Daarom gaat Jakobus zo ver door te zeggen dat het vuur, dat aangestoken wordt door negatieve praat, aangestoken wordt door het vuur uit de Gehenna (de hel). Alleen de vijand van God en mensen is in staat om zo verwoestend om zich heen te grijpen. Wat een contrast met de woorden van God, die scheppen, genezen en bemoedigen!
Jakobus 3:9-10 (NBV)
Gelukkig kunnen we met onze woorden, met onze tong, meer dan alleen maar schade aanrichten! Het is mogelijk te zegenen, te bemoedigen, anderen op te roepen het goede te doen. Onze woorden kunnen sterker zijn dan neerslachtigheid, sterker dan ontmoediging en negatief denken. Onze woorden kunnen boosheid omkeren!

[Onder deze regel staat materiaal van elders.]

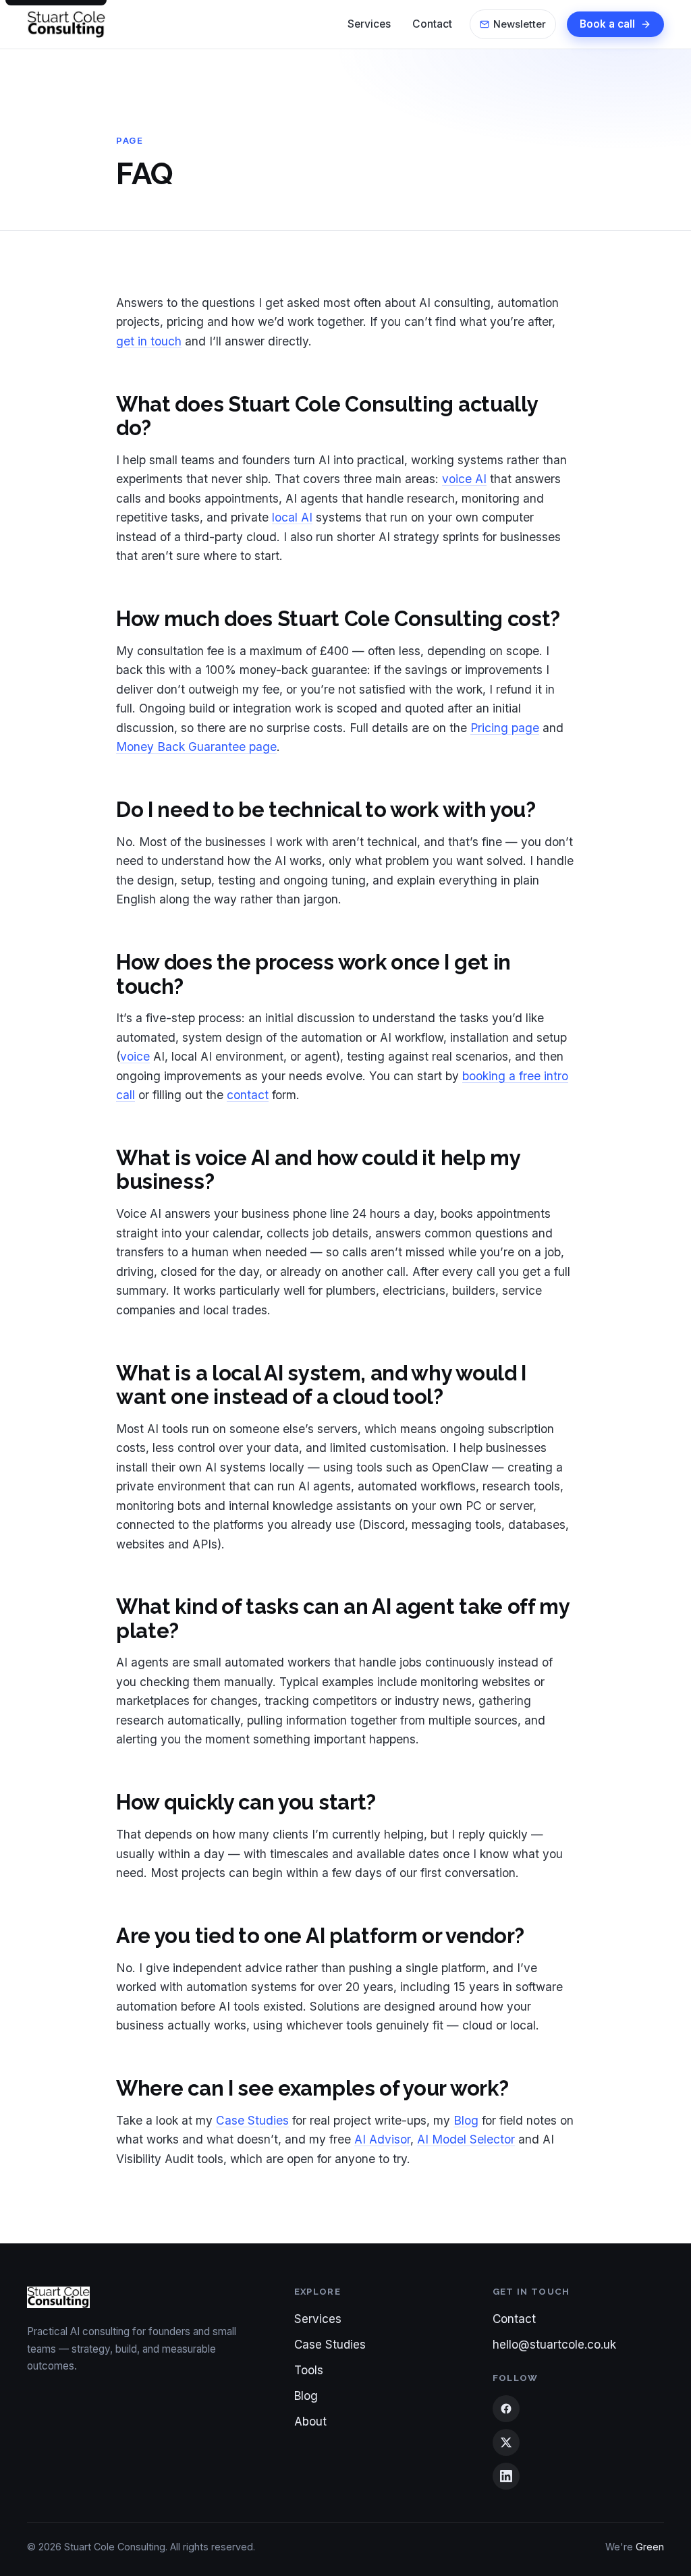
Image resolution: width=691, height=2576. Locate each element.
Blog (465, 2120)
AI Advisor (382, 2139)
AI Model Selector (466, 2139)
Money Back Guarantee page (196, 746)
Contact (514, 2319)
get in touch (149, 341)
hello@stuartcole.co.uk (554, 2344)
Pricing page (504, 728)
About (310, 2421)
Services (317, 2319)
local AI (292, 517)
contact (248, 1095)
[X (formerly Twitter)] (506, 2442)
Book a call (607, 24)
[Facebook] (506, 2408)
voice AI (464, 479)
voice (135, 1056)
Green (650, 2546)
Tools (308, 2370)
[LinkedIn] (506, 2476)
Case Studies (252, 2120)
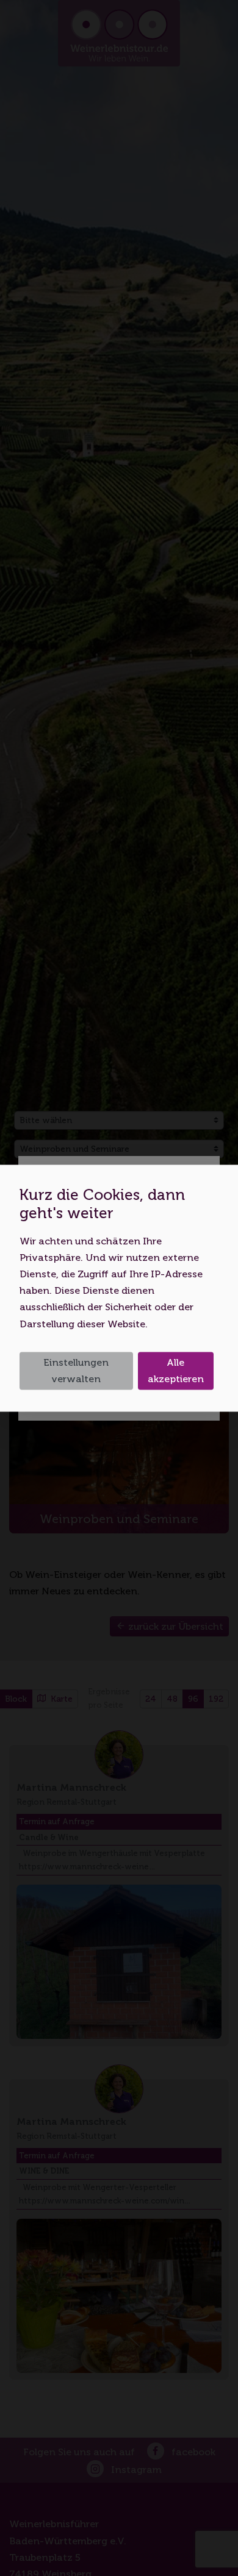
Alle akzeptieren (176, 1371)
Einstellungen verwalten (76, 1371)
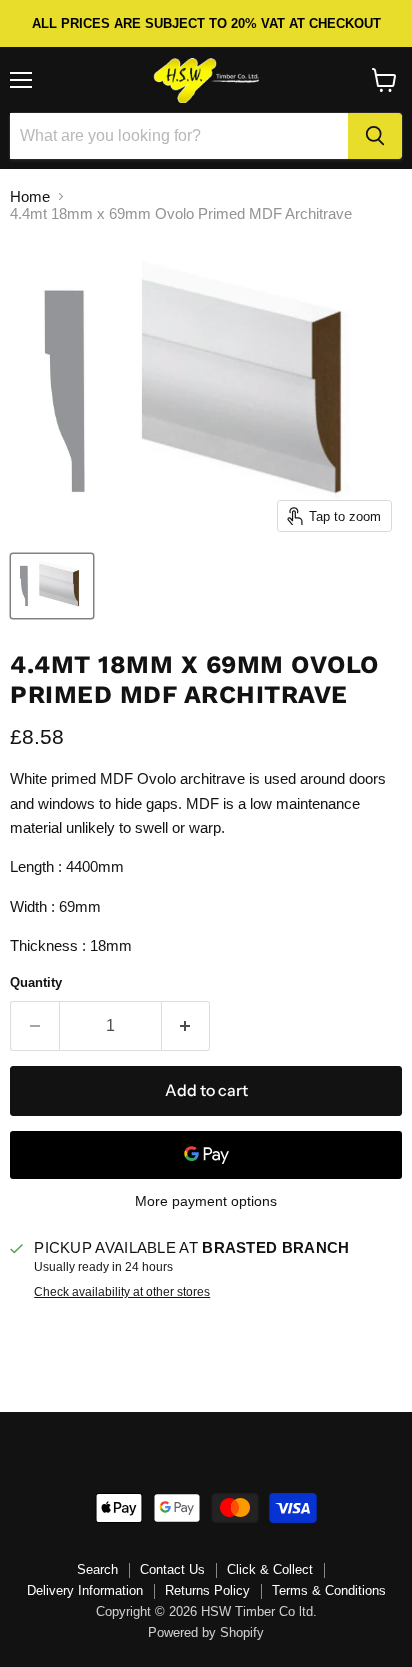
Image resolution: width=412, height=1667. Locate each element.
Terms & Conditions (329, 1590)
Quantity (36, 982)
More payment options (206, 1201)
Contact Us (172, 1569)
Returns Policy (207, 1590)
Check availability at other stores (122, 1292)
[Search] (375, 136)
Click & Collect (270, 1569)
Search (97, 1569)
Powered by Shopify (206, 1632)
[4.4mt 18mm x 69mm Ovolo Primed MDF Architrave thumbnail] (52, 586)
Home (30, 196)
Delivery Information (85, 1590)
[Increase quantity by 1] (186, 1026)
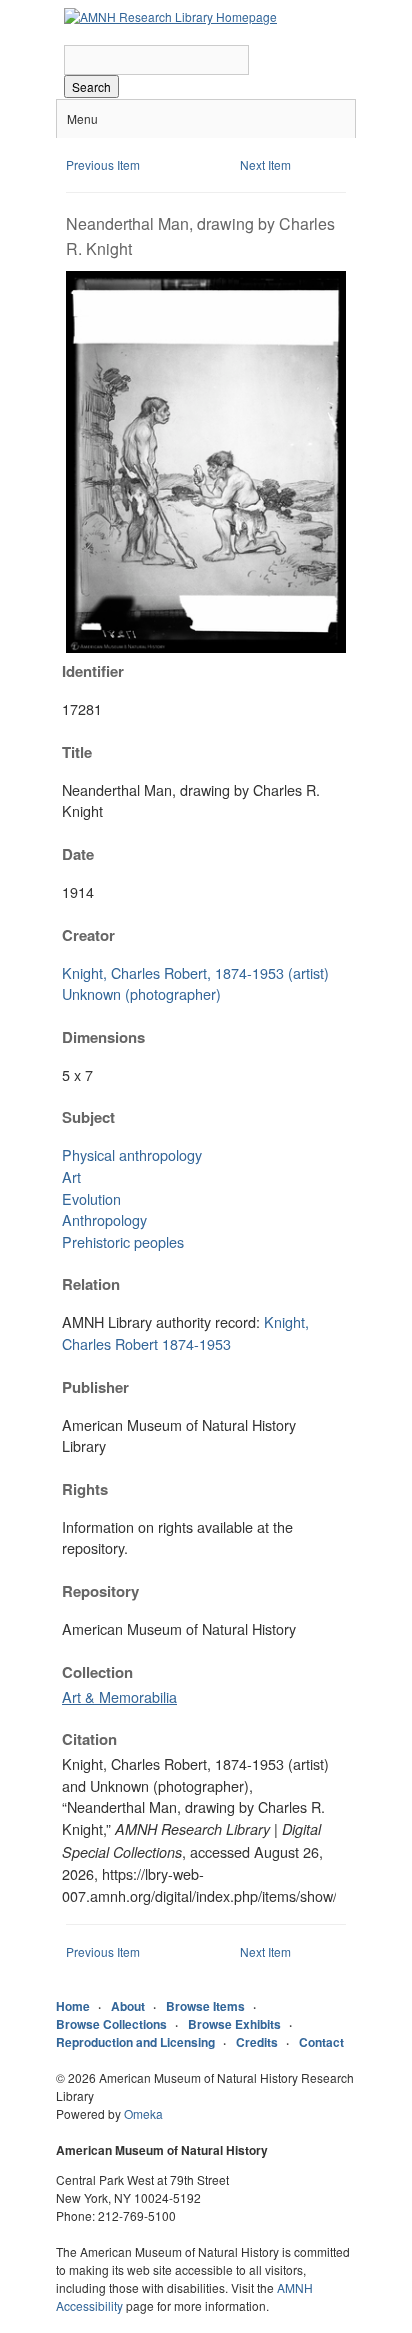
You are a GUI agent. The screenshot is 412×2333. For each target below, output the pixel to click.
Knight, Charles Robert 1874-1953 (185, 1332)
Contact (321, 2042)
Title (77, 752)
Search (91, 86)
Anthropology (104, 1219)
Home (73, 2006)
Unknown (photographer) (141, 993)
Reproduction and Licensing (135, 2042)
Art (71, 1176)
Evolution (91, 1198)
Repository (100, 1591)
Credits (257, 2042)
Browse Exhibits (234, 2024)
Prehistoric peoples (123, 1241)
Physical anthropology (132, 1154)
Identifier (93, 671)
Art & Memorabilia (119, 1696)
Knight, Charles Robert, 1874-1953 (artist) (195, 972)
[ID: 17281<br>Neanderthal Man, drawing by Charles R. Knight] (206, 647)
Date (78, 854)
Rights (85, 1489)
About (128, 2006)
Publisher (95, 1387)
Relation (91, 1284)
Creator (88, 935)
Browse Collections (111, 2024)
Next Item (265, 164)
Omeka (143, 2113)
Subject (88, 1117)
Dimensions (103, 1037)
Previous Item (103, 164)
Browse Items (205, 2006)
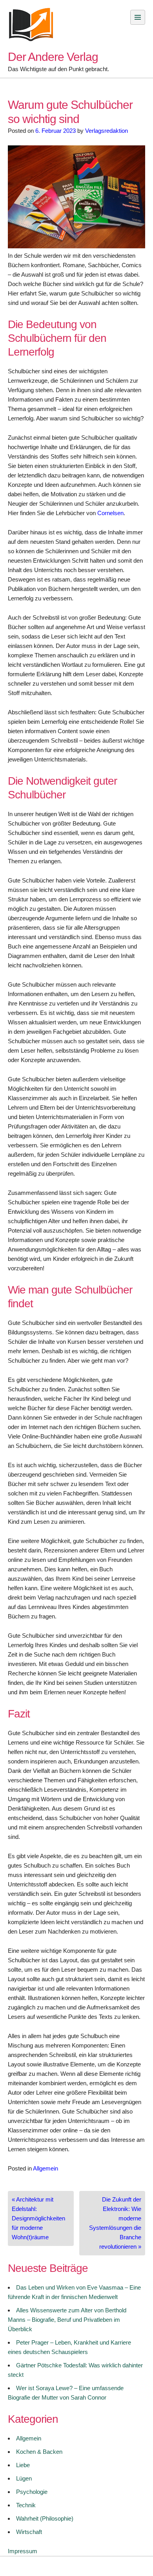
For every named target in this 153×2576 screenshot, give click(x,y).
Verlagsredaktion (106, 130)
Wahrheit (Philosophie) (44, 2518)
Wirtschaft (29, 2531)
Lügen (24, 2478)
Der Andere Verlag (53, 56)
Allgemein (45, 2168)
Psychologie (31, 2491)
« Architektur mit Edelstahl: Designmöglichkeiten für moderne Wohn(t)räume (38, 2218)
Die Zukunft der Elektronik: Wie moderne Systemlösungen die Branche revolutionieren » (115, 2223)
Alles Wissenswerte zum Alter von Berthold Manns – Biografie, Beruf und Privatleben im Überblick (67, 2319)
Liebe (23, 2465)
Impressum (22, 2551)
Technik (26, 2505)
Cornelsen (110, 513)
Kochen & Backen (39, 2451)
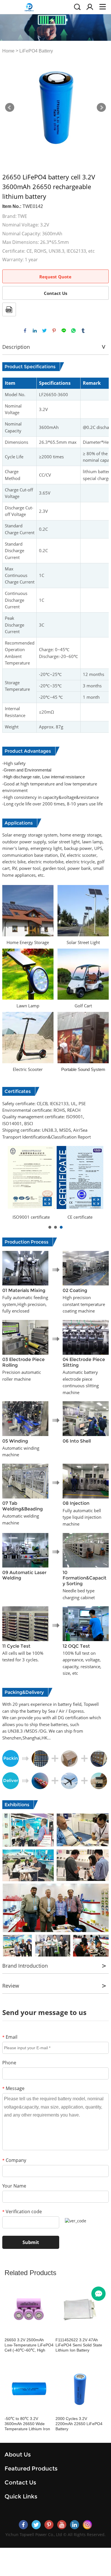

Het kan dus allebei! (Spreuken 15:1 zegt precies hetzelfde). Maar, dat mag zo niet zijn. Eigenlijk zou het onmogelijk moeten zijn. Iemand prijzen en daarna iemand anders afkraken. God loven en prijzen en daarna over mensen roddelen. Dat brengt ons bij het derde punt: uit welke bron komen onze woorden?
Jakobus 3:11-12 (NBV)
Woorden zijn bijna niet in toom te houden. Hoe brengen we dan verbetering aan? Wie worstelt met zijn woorden, zich afvraagt waarom hij zo negatief praat, waarom er regelmatig een vloek uitrolt, waarom een sneer makkelijker is dan een positieve opmerking, die zou zich af kunnen vragen uit welke bron hij drinkt. Een zoete bron kan geen zout water geven. Maar zijn we aangesloten op die zoete bron?
Zonder in cliché te willen vervallen komt toch weer de vraag naar voren: Waar kijken we naar? Met wie gaan we om? Wat lezen we? Naar welke websites surfen we? Of, om het positief te stellen: Kijken we naar dingen die ons opbouwen (de natuur, het moois in andere mensen)? Gaan we genoeg om met de juiste mensen (gemeenteleden, positieve vrienden)? Lezen we in Gods Woord? Gebruiken we internet zo dat we het kunnen verantwoorden?
Waar ons hart vol van is, daar stroomt onze mond van over. Blijf dicht bij de Bron van het Leven!